America Street, a 2015 documentary about Charleston's East Side community, is available to stream for free through June 9th. The film was was written, directed, and produced by Idrissou Mora-Kpai.
“In the wake of George Floyd's murder at the hands of the police, we are once again witnessing the courageous action of Black people and their allies protesting the systemic violence against Black bodies,” Mora-Kpai said. “In solidarity with this latest movement of social protest for racial justice, I am providing free access to my recent film, America Street, which I shot five years ago in Charleston in the wake of the Walter Scott killing. Too many times, too many similarities. We need to stop this racist pandemic of anti-black violence that started over 400 years ago.”

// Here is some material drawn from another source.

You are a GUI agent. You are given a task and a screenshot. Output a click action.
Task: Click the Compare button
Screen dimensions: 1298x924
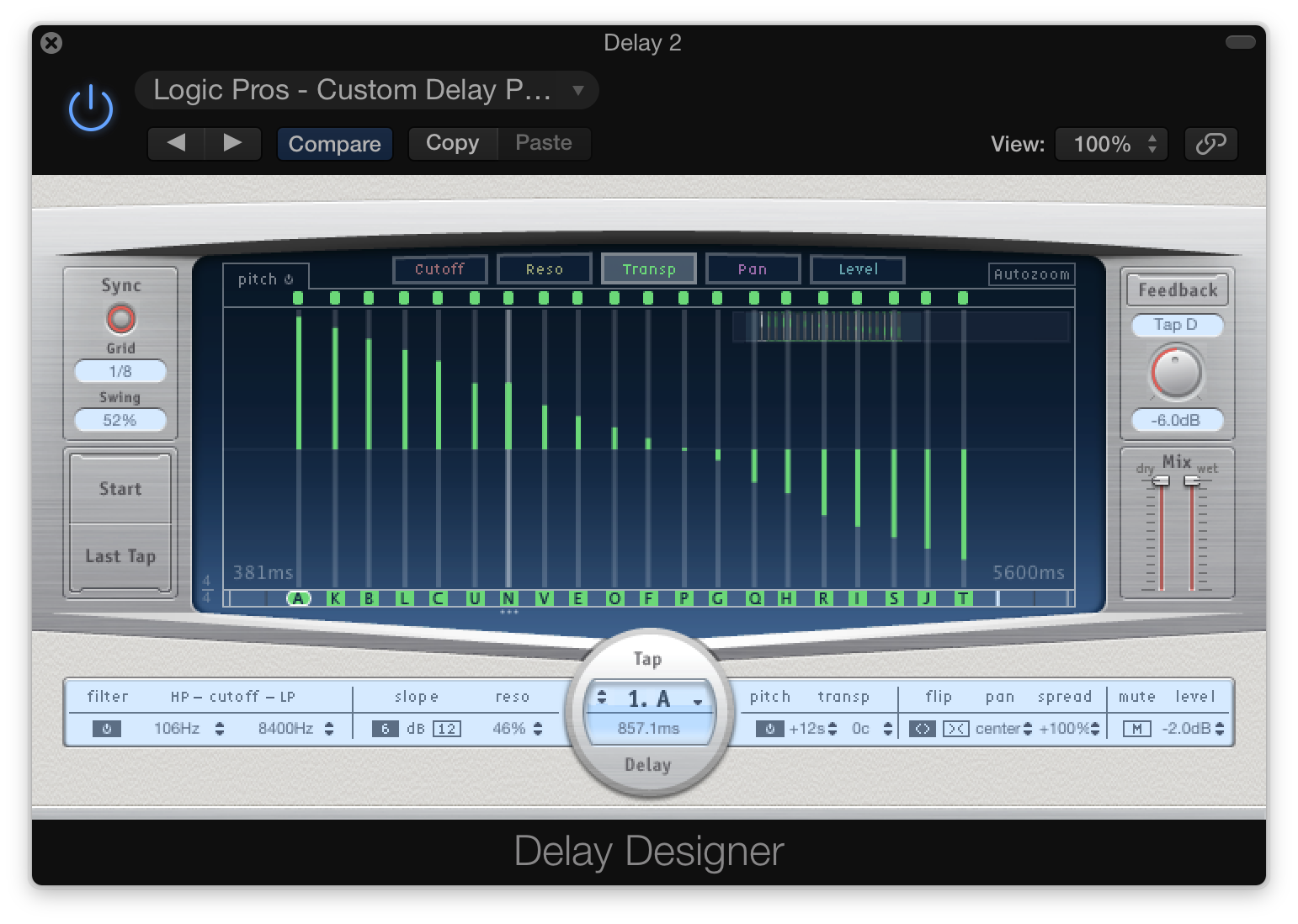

The following synopsis is from Mora-Kpai’s webpage:
On America Street in Charleston's East Side neighborhood, Joe is the owner of a small corner store, the heart of an old but slowly disappearing black community. Almost half of all African-Americans trace their origins back to Charleston, a city that is still haunted by its slave owning past. In the face of the multiple challenges that African Americans face, Joe is determined to stay hopeful and to resist losing his neighborhood to the rising forces of gentrification. My film captures three months during 2015 of Joe's daily struggles set against the backdrop of racist violence in the city, from the killing of Walter Scott by a police officer to the Emanuel Church massacre by a young white supremacist. I was inspired to make the film when I moved to South Carolina in 2013. I am a West African immigrant and I was, and still am, trying to navigate a country that feels, in many ways, increasingly unwelcoming towards black bodies. Through the character of Joe, my film examines how African Americans feel marginalized in a once predominantly black city like Charleston and how white supremacy is becoming more pervasive and insidious in America.